After `import torchada`, the following standard PyTorch APIs work on MUSA:

| Standard API | Description |
|--------------|-------------|
| `torch.cuda.*` | All APIs redirected to `torch.musa` |
| `torch.cuda.amp.*` | autocast, GradScaler |
| `torch.cuda.CUDAGraph` | Maps to MUSAGraph |
| `torch.cuda.nccl` | Maps to `torch.musa.mccl` |
| `torch.cuda.nvtx` | No-op stub (MUSA doesn't have nvtx) |
| `torch.cuda._lazy_call` | Patched for lazy initialization |
| `torch.cuda._device_count_nvml()` | Maps to `torch.musa.device_count()` |
| `torch.distributed` (backend='nccl') | Automatically uses MCCL |
| `torch.device("cuda")` | Creates MUSA device on MUSA platform |
| `tensor.cuda()` | Moves to MUSA device |
| `tensor.is_cuda` | Returns True for MUSA tensors |
| `model.cuda()` | Moves model to MUSA device |
| `torch.amp.autocast(device_type='cuda')` | Uses 'musa' device type |
| `torch.utils.cpp_extension.*` | CUDAExtension, BuildExtension, CUDA_HOME |
| `torch._inductor.autotune_process` | Uses MUSA_VISIBLE_DEVICES |

## API Reference

### torchada

| Function | Description |
|----------|-------------|
| `detect_platform()` | Returns the detected platform (CUDA, MUSA, or CPU) |
| `is_musa_platform()` | Check if running on MUSA |
| `is_cuda_platform()` | Check if running on CUDA |
| `is_cpu_platform()` | Check if running on CPU only |
| `get_device_name()` | Get device name string ("cuda", "musa", or "cpu") |
| `get_platform()` | Alias for `detect_platform()` |
| `get_backend()` | Get the underlying torch device module |
| `is_patched()` | Check if patches have been applied |
| `get_version()` | Get torchada version string |
| `is_gpu_device(device)` | Check if device is CUDA or MUSA (see below) |
| `is_cuda_like_device(device)` | Alias for `is_gpu_device()` |
| `CUDA_HOME` | Path to CUDA/MUSA installation |

### torch.cuda (after importing torchada)

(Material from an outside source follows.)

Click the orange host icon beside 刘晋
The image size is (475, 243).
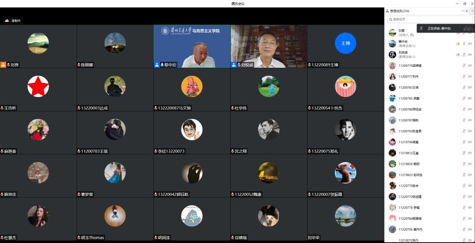pos(3,65)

All standard `torch.cuda` APIs work, including:
- `device_count()`, `current_device()`, `set_device()`, `get_device_name()`
- `memory_allocated()`, `memory_reserved()`, `empty_cache()`, `reset_peak_memory_stats()`
- `synchronize()`, `Stream`, `Event`, `CUDAGraph`
- `amp.autocast()`, `amp.GradScaler()`
- `_lazy_call()`, `_lazy_init()`

**Note**: `torch.cuda.is_available()` is intentionally NOT redirected. It returns `False` on MUSA to allow proper platform detection. Use `hasattr(torch.version, 'musa') and torch.version.musa is not None` or `torch.musa.is_available()` instead.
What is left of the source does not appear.